In the summer of 1989, in a Baton Rouge neighborhood, Lindy Simpson was the object of many adolescent boys' fascination. She was beautiful but didn't seem to know it, a track runner who wasn't afraid to play with the boys.
"She seemed to walk that perfect line between a person you suspect you might not deserve and the prize life would be if everything turned out right."
But one night, Lindy becomes the victim of a crime, a crime that not all of the boys even understand. Many in the neighborhood are suspects, at least for a time. Understandably for Lindy, but also for the 14-year-old narrator of My Sunshine Away, the crime leaves an indelible mark on their lives.
The narrator has had a crush on Lindy for some time, and as he grew into adolescence, that crush blossomed into a combination of lust, love, and perhaps a little obsession. He desperately wants Lindy to like him the way he likes her, and changes his image, his attitude, his activities in the hopes of getting her attention, yet she remains distant, until a tragedy in his own life brings her backsort of.
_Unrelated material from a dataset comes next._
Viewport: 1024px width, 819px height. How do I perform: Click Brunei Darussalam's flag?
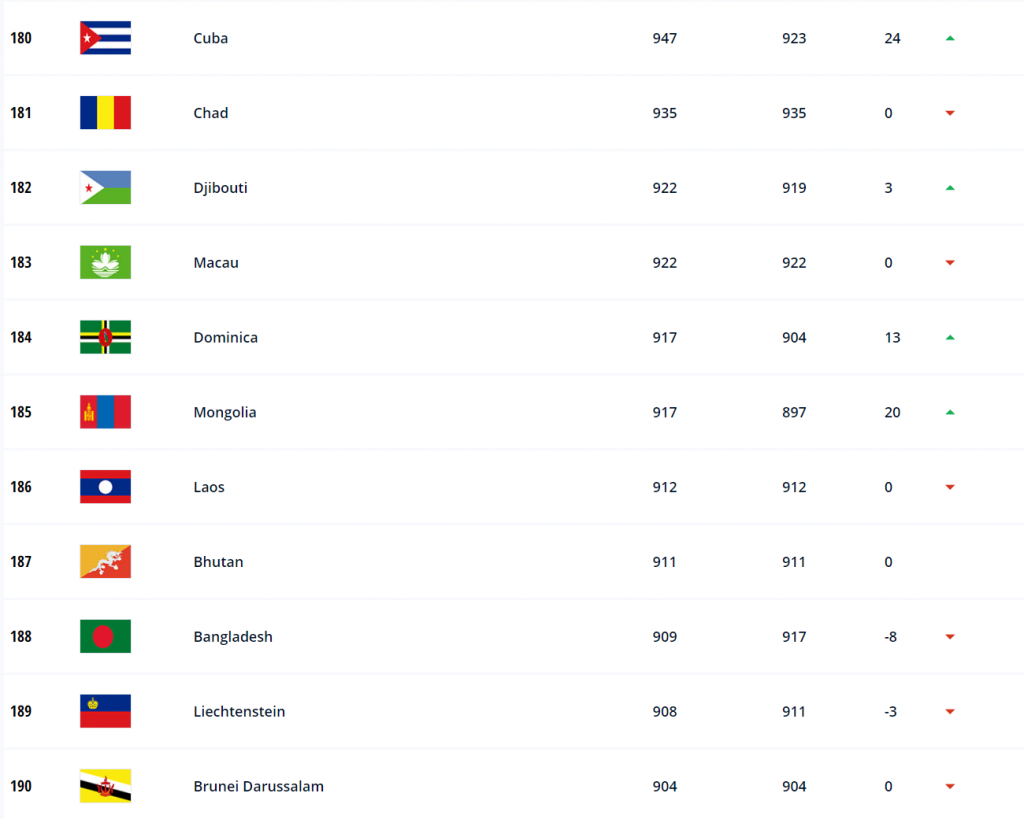[x=105, y=786]
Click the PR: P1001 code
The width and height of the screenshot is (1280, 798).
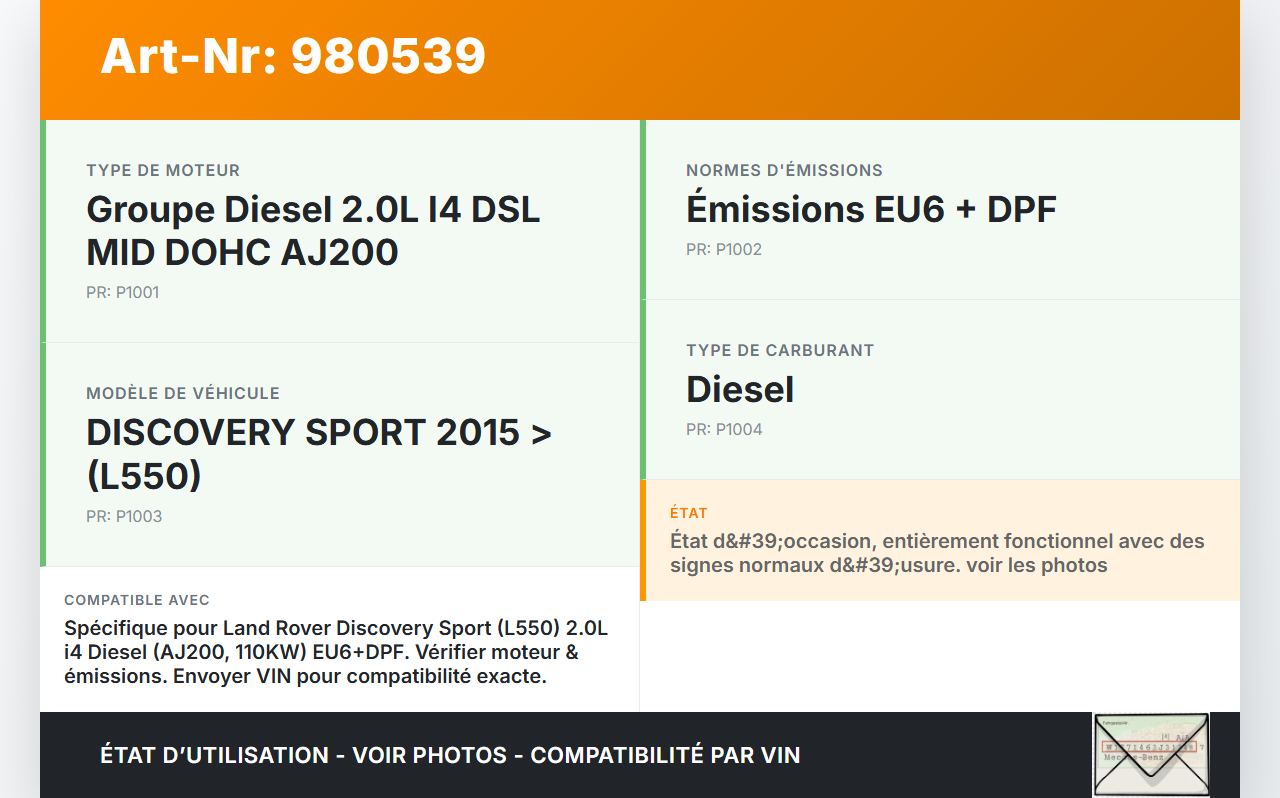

My Sunshine Away is a meditation on growing up, and how our lives, and our futures, are shaped by both incidents and people. The narrator, now an adult, is reflecting upon the events of a period of time in his life, and how those events continue to affect him. This is a story of how adulthood gives us a different perspective on the events of our childhood, and the behaviors of those around us. It's also a reflection of how youth gives us a naïveté that we're sometimes fortunate not to lose until we grow up, because it can protect us from the horrors that may surround us.
"But for every adult person you look up to in life there is trailing behind them an invisible chain gang of ghosts, all of which, as a child, you are generously spared from meeting."
I thought this book was tremendously well-written and really moving. There are elements of mystery running throughout, and M.O. Walsh does a great job making you wonder just how that thread will ultimately unfold. There's a feeling of nostalgia that pervades the book, as well as feeling powerless to control the events around you. The characters are flawed but fascinating, at times unlikeable but completely compelling.
At times I found the book meandered a little too much, particularly one lengthy portion that compared Baton Rouge to New Orleans, and I struggled to keep my focus, but Walsh's storytelling and the emotions the book provokes pulled me back. This is definitely one that will get you thinking and, for a sap like me, feeling, as well.